Poem a Day for April – 8, 9,10

I’ve committed to writing a poem a day for the month of April as part of National Poetry Writing Month.


Previous days’ poems are in the earlier posts.

10th April

Another slightly weird, right brain piece

Desire slinks slyly down suburban streets
slithers between crisp white sheets
leaps brazenly from billboards


bares itself to innocent and sinful alike
surges through high school classrooms
sweeping aside the national curriculum


rushes through university cloisters
pushing aside carefully crafted lectures
hammers at office doors


disrupting the painfully planned agenda
burrows into bars
imbibing sweat and alcohol


slips into shops
shaking the shelves
awakens old men and women on park benches


with memories of lost lust
stands upright
wanton when unwonted


demands attention
demands to be recognised
demands to be sated


______________________

9th April

A sad little rhyming poem.




The Girl Who Chucked Me

I saw the girl who chucked me

in the checkout queue today

in her basket were two chicken breasts

and a bottle of Beaujolais


my God she still looked gorgeous

such lustrous hair and skin

her cheeks gave off that special glow

that new love always brings


Perhaps my restraining order

kept me from joining her in the line

or shame of my tinned spaghetti

and my cardboard box of wine


I shot through the express checkout

and shuffled off for home

to eat my processed pasta

and drink my wine alone


__________________________________________

8th April

The Corridor of Uncertainty

Tentatively, they inched down the Corridor of Uncertainty. Tempted by the first door: the sign No Entry. But they were unsure whether to comply. Eventually they moved on. At the second door : This way out, they did a double take. Too obvious they decided, dismissed it. At the third door, Authorised Personnel Only, they tried the handle. Locked. The fourth door was green. From under the door came the sound of laughter, glasses clinking, the smell of cigarette smoke. They thought of an old song. To go in might be gatecrashing. They weren’t like that. The next was a heavy oak door. Music came from behind it: Light my Fire. The sound of a bed creaking, low moans. They didn’t want to intrude, and tip-toed on. A pair of steel doors were next. The sign: Automatic Doors. They stood for what felt like an eternity, but the doors did not move. Eventually, they gave up.  A hotel room door was next, with a plastic sign hanging from the knob: Do not disturb. They complied. An office door, announced Meeting in Progress and a list of names. Their names were not on it. They felt rejection. Then a red door, with a glass case embedded in the wall: Break Glass for Key.  Somebody had already broken the glass. Only a frayed piece of string remained. At  the end of the corridor was a dirty, black wall. A sign Wrong Way – Go Back. They etched another mark in the paintwork. There were several hundred similar marks. They turned around, and walked back.

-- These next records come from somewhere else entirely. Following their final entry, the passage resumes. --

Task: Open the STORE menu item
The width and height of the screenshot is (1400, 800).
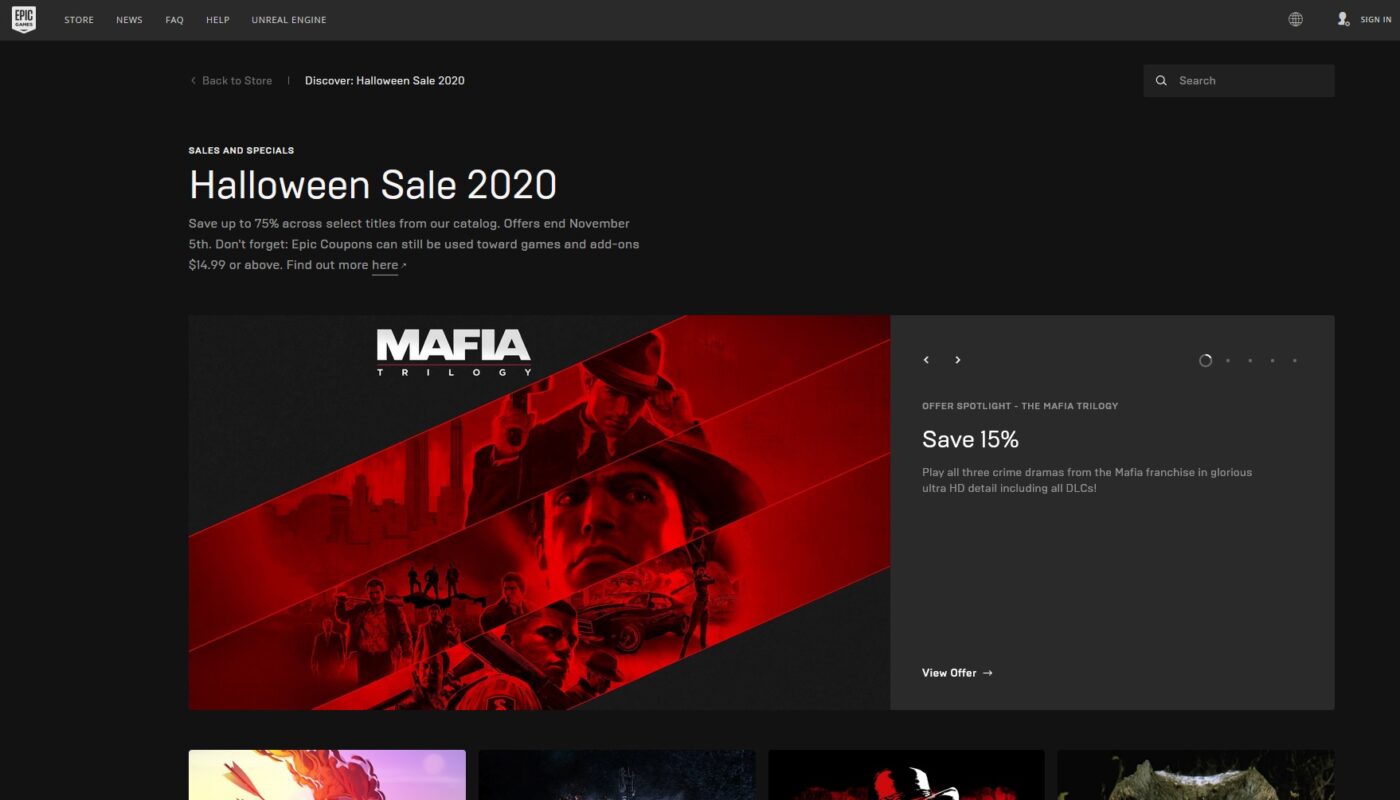Action: pos(79,20)
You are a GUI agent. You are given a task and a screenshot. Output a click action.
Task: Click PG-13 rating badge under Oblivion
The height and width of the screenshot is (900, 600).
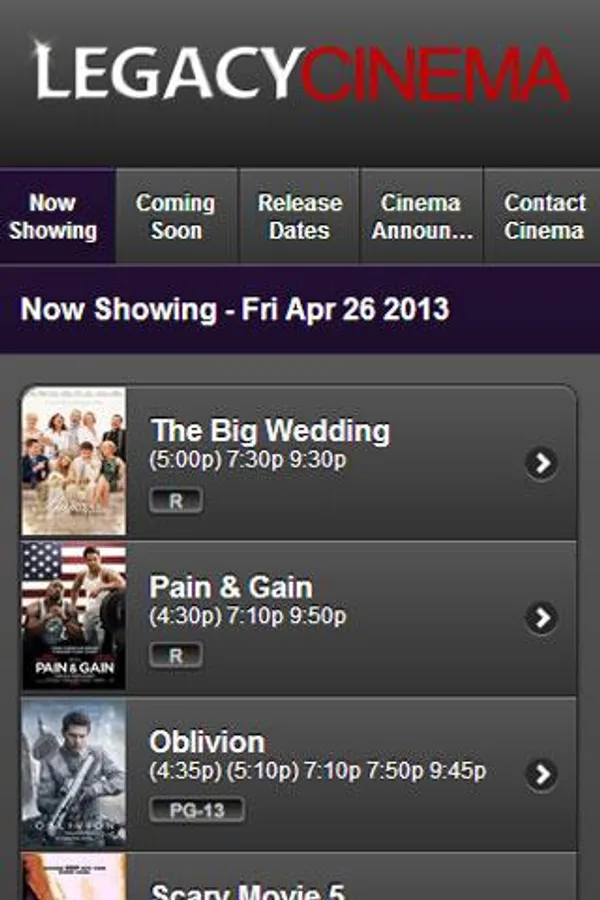[197, 810]
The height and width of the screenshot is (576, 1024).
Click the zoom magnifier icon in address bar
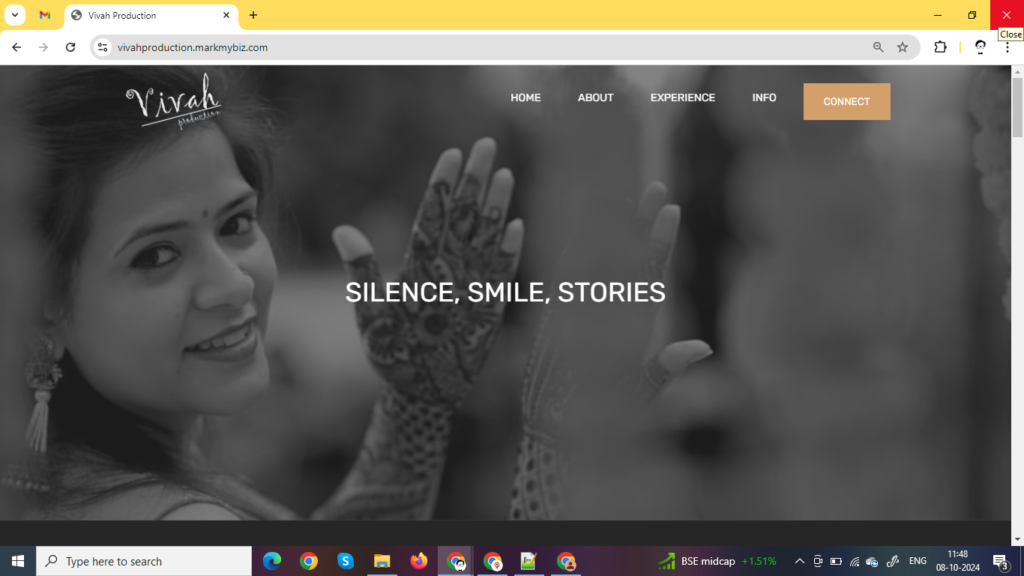877,47
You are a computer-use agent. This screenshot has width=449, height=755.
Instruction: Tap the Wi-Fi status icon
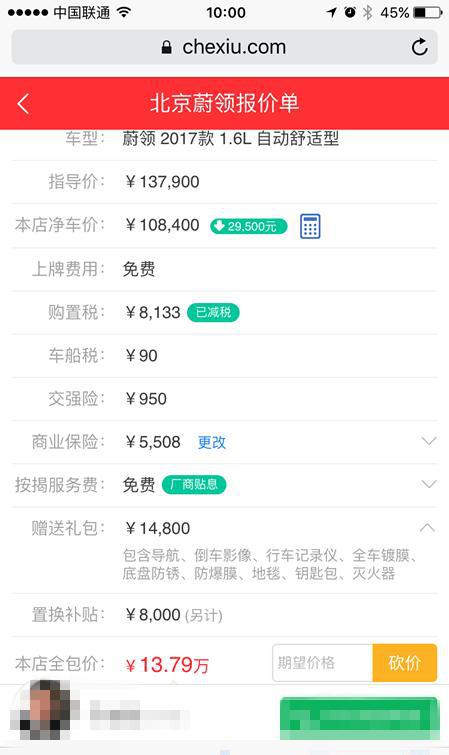[x=124, y=12]
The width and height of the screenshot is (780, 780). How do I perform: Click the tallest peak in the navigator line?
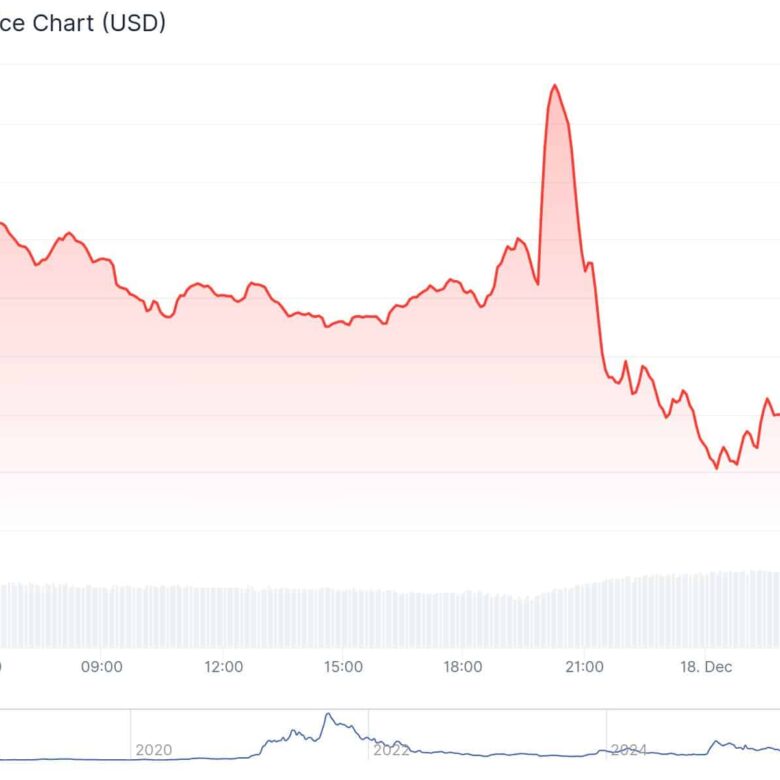click(x=327, y=715)
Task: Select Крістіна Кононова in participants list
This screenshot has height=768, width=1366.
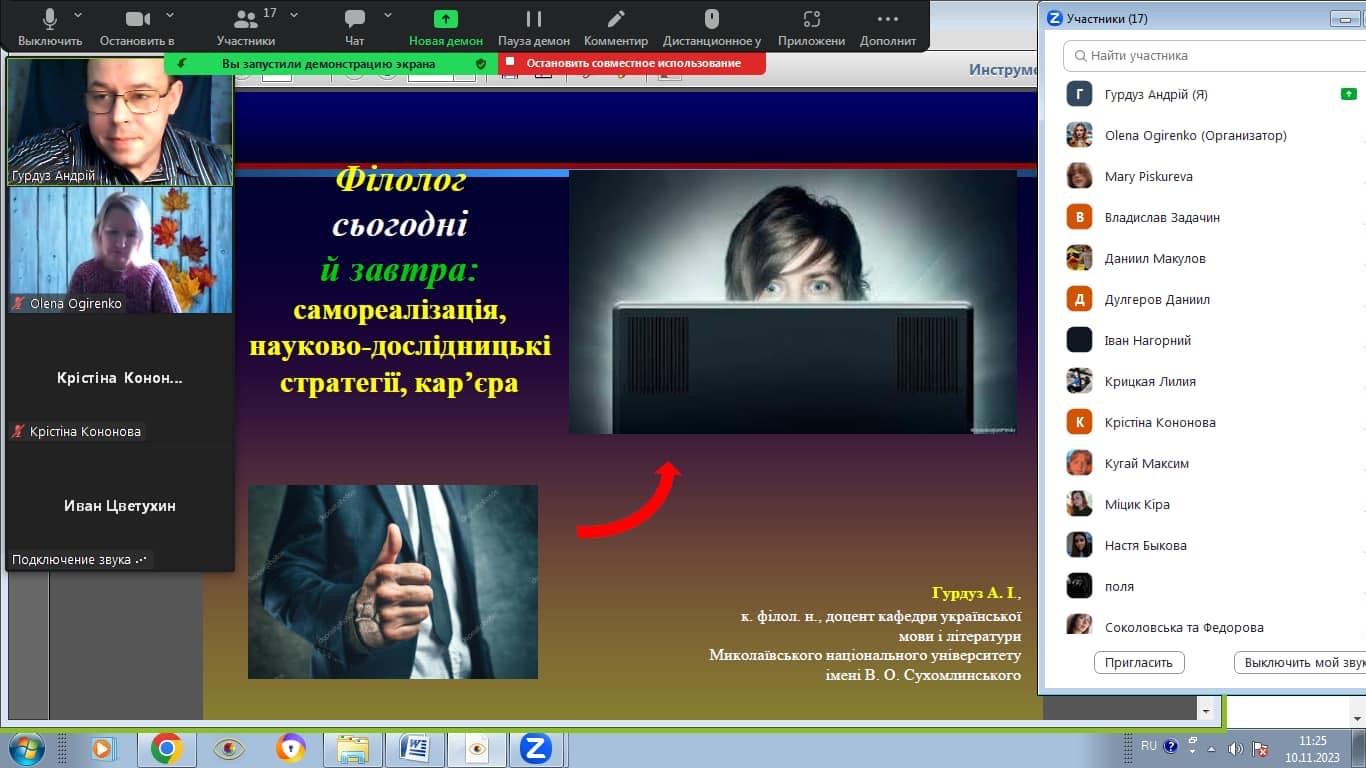Action: tap(1160, 422)
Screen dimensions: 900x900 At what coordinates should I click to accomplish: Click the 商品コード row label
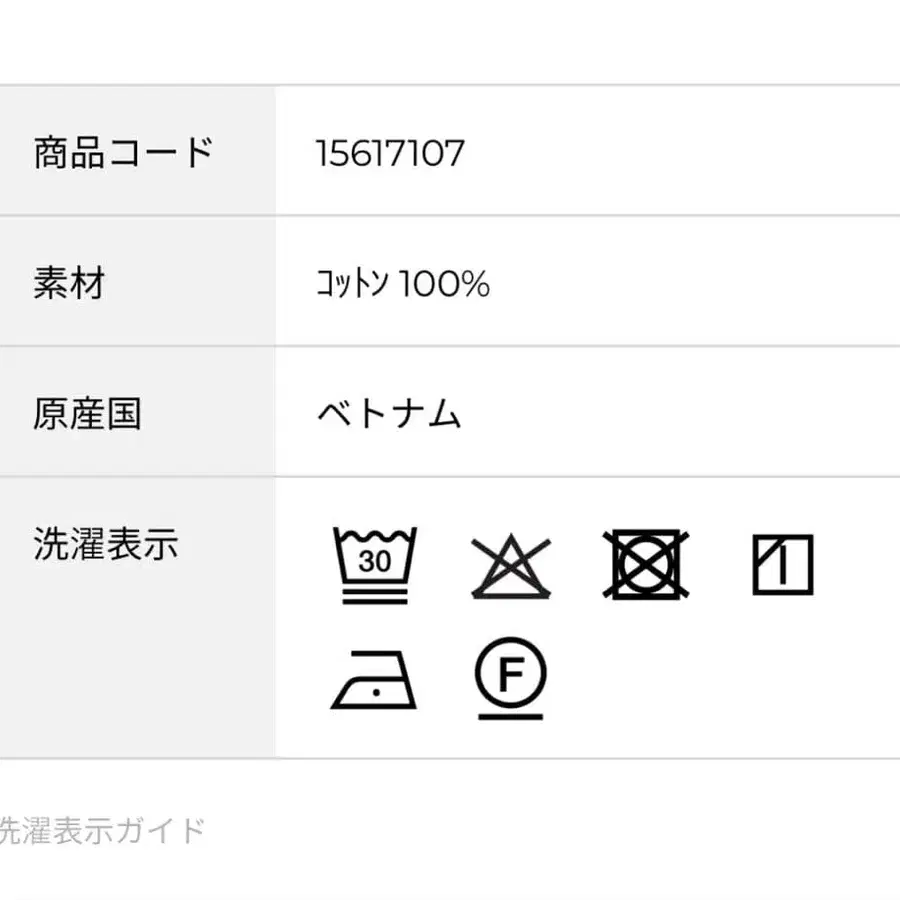124,153
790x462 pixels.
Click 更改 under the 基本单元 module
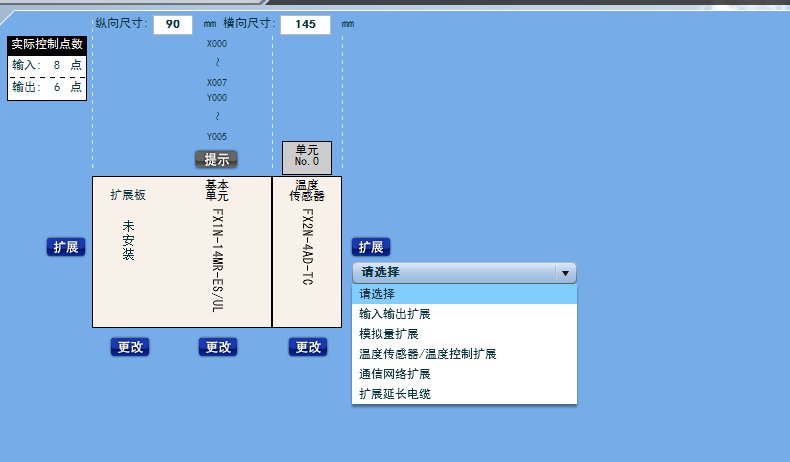[x=218, y=347]
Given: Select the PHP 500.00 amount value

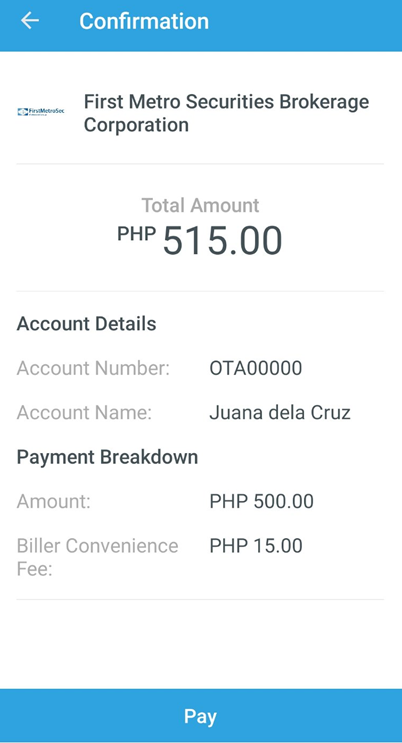Looking at the screenshot, I should pyautogui.click(x=262, y=501).
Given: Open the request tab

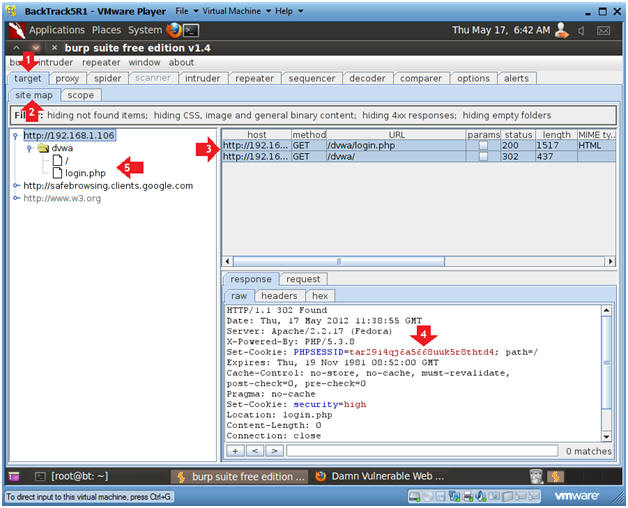Looking at the screenshot, I should [303, 279].
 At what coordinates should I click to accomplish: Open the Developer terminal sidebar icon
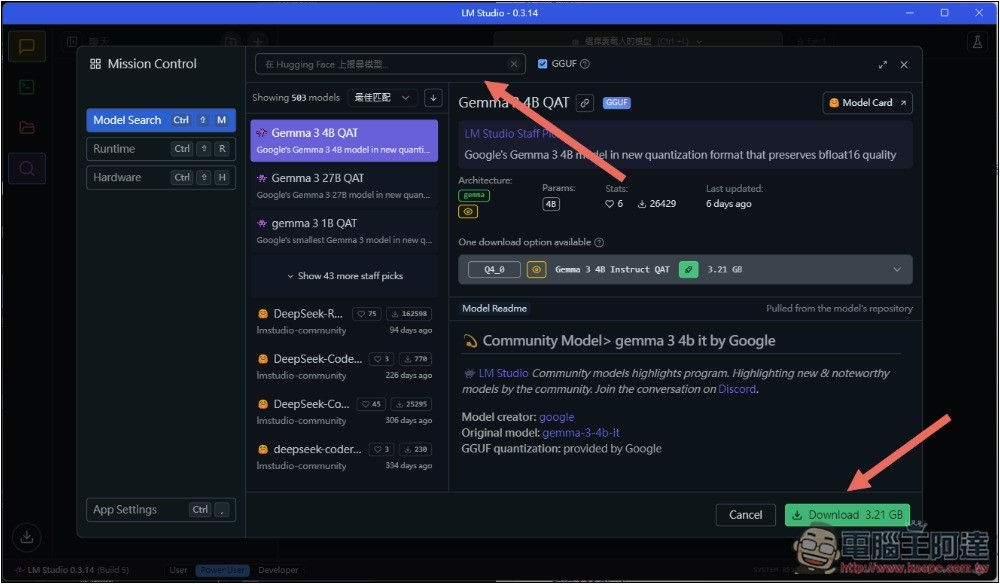click(27, 87)
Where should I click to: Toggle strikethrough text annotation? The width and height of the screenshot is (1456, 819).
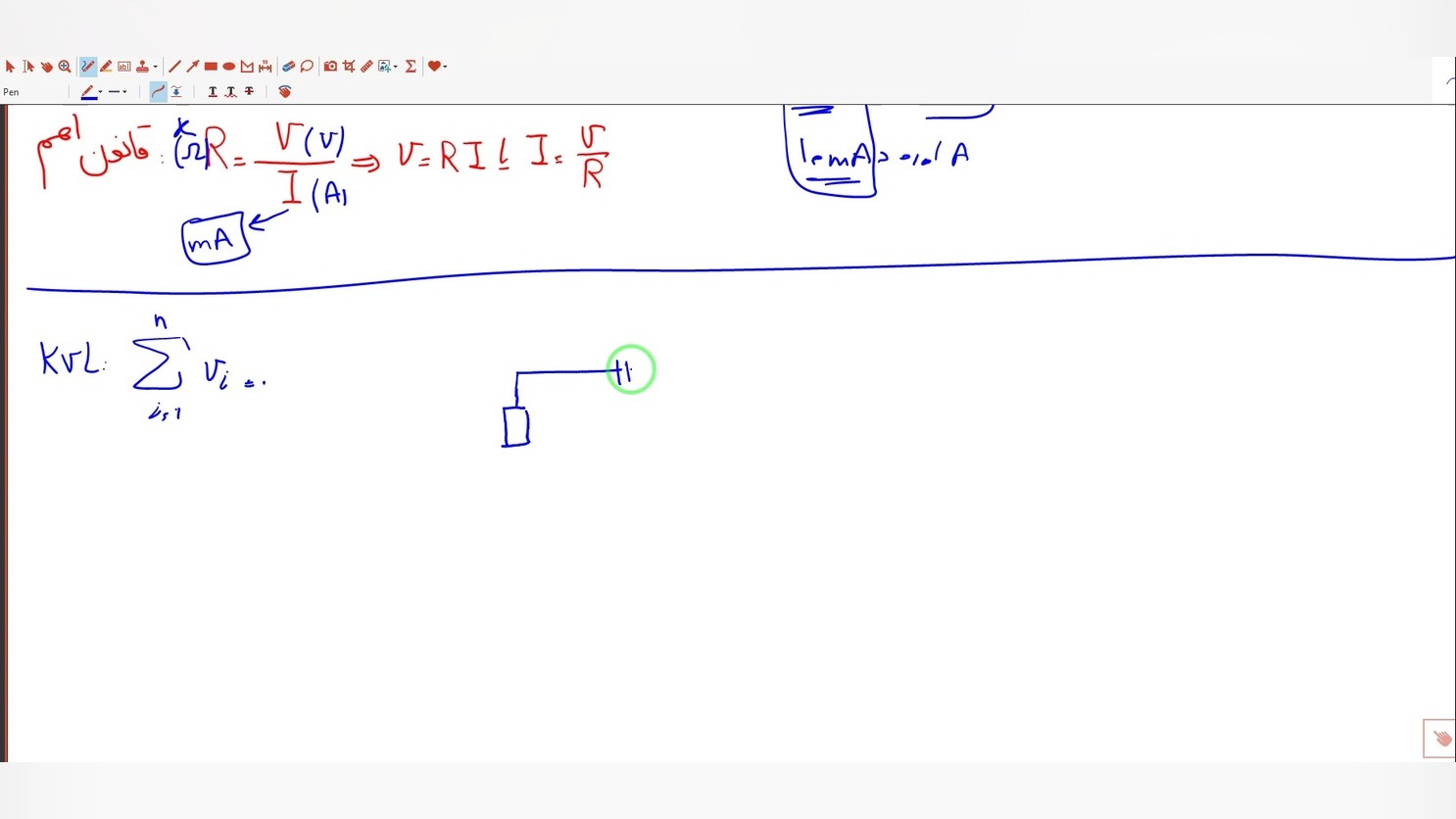pos(250,91)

all poems and text copyright Mike Hopkins 2012

10 thoughts on “Poem a Day for April – 8, 9,10

  1. Ooh nice, very dark, MH… I wanted them to find the emergency exit, or a door with their names on it. Maybe they gatecrash the party on the way back! 🙂

    • “Saw an eyeball peepin’ through
      a smokey cloud…
      Wish they’d let me in
      So I could find out what’s
      behind the green door.” – “Behind the Green Door”

  2. That’s a cute one, MH!

    What a sad little ditty indeed, I was very sorry for the narrator – up until the mention of the restraining order! 🙂

  3. I like this one a lot, MH. I don’t think you need to repeat ‘Desire’ in the first sentence; let the heading work it… lovely flow to this, I can imagine a curtain or wave moving through and about all these people and places.

    Well done!

    And you’ve beat me to it this evening. I don’t know what today’s will be yet!

    • Good idea to use the heading. Again, tapped into an idea from my notebooks. Not sure the notebooks will sustain me til the end of the month though. Good luck with yours.

  4. I love the ‘Desire’ piece, Mike; it’s clever and well crafted. I’ve read it a few times and suggest you might not need the last three-line stanza ; to me it’s a redundancy

    • You could be right John. That’s the thing about this poem a day lark. You don’t have time to let the poem sit, to leave it alone for a week or two, and go back to it, before releasing it for public view. But at the end of the month, I’ll have a lot of material to which I can give a severe editing.